Peanut acreage may have reduced in 2013 but the high-quality nut being planted remains the same.
Due in large part to research conducted by University of Georgia scientists on the Tifton campus, in particular the development of the Georgia-06G variety, Georgia peanuts yielded an astounding 4,430 pounds per acre last year. Those high yields came on the heels of 2012’s state record of 4,580 per acre. The high yields were produced on 430,000 acres, down 41.5 percent from 2012.
UGA Extension peanut economist Nathan Smith attributes the high yields to a variety of factors. “I think it’s a combination of variety, management and weather that really helped us produce those second best yields,” Smith said.

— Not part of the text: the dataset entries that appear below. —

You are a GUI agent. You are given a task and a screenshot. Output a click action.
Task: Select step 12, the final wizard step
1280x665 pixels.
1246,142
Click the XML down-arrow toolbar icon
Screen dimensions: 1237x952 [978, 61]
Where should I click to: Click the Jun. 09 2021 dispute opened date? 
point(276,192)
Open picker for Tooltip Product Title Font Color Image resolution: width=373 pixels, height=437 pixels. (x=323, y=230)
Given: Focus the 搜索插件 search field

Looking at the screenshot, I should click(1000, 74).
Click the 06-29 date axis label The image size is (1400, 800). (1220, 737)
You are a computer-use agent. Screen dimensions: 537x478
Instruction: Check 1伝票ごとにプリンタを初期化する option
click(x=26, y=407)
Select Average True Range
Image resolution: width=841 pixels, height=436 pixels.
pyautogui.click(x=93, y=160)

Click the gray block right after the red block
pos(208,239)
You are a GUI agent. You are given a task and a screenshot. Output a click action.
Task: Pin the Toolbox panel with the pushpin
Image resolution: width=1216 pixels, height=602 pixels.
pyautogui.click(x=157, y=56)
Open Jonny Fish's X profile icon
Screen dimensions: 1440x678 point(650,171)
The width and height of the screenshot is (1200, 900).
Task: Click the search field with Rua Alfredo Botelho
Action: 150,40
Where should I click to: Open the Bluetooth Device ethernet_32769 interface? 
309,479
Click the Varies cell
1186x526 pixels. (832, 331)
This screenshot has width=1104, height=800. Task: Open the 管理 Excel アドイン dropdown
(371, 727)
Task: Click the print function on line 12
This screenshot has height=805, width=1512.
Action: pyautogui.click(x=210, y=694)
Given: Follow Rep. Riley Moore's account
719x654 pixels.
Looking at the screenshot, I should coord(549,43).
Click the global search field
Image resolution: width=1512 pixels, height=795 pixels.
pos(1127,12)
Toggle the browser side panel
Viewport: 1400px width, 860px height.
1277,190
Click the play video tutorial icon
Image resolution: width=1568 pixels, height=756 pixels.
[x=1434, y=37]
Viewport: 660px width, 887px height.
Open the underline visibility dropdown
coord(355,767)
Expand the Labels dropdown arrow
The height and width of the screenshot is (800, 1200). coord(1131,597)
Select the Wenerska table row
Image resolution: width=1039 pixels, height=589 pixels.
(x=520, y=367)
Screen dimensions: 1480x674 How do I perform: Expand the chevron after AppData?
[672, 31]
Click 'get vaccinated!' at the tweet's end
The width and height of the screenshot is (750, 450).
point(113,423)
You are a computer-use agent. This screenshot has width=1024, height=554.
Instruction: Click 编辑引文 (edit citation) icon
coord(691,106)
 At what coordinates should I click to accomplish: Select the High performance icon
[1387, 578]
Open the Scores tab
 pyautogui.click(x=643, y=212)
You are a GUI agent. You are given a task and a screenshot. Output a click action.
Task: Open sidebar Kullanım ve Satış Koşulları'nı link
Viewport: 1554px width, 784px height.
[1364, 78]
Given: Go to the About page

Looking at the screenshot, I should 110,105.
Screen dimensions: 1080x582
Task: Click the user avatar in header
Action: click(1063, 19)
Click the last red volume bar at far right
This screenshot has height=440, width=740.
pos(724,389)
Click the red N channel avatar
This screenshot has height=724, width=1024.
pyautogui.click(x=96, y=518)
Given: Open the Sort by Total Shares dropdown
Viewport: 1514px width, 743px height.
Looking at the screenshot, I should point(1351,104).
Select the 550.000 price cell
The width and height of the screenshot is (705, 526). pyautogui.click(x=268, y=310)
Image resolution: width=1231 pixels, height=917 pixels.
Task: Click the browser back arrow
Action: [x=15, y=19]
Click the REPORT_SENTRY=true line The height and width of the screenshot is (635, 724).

Georgia-O6G is a high-yielding peanut cultivar developed in Tifton by the UGA College of Agricultural and Environmental Sciences. The variety was released in 2006. According to Smith, Georgia-06G is the most common peanut variety produced. “Its yield potential is a lot better than what growers have grown before,” he said.
Smith said proper management played a key role as well, as farmers were able to overcome wet weather most of last summer. They were also benefited from good harvest weather, which allowed the peanut crop to be harvested in a timely fashion.
“Being able to harvest at the right time, not too early and, particularly, not too late, improves yield and quality,” Smith said.
Despite high yields being produced, peanut prices are still hovering around the $425 per ton mark, far below the $500 per ton level farmers crave and were able to achieve a couple of years ago. Much of the price decline is linked to a decline in exports to China, which is importing the bulk of its peanut crop from India.
“It would help if they were buying again this year but they aren’t right now,” Smith said. “We’re still seeing strong exports, it’s just not to China. We’re competitive with Europe, and we’re still seeing strong exports to our No. 1 customers; Canada and Mexico.”
Peanut production is supposed to be king in Southwest Georgia but prices are not living up to those lofty standards.
“We have an overabundance of peanuts so the peanut prices are not great,” said Rome Ethredge, UGA Extension agent for Seminole County. “2013 was a tough year, mostly because we had so much rain in July. It hurt our crops,” he said. “We didn’t have the top yields like we had in 2012. Prices aren’t great but if we can make top yields (in 2014), then that will help the bottom line.”
Smith expects acreage to increase this year by about 15 percent with farmers bringing peanuts back into their crop rotations.
(Clint Thompson is a news editor with the University of Georgia College of Agricultural and Environmental Sciences based in Tifton.)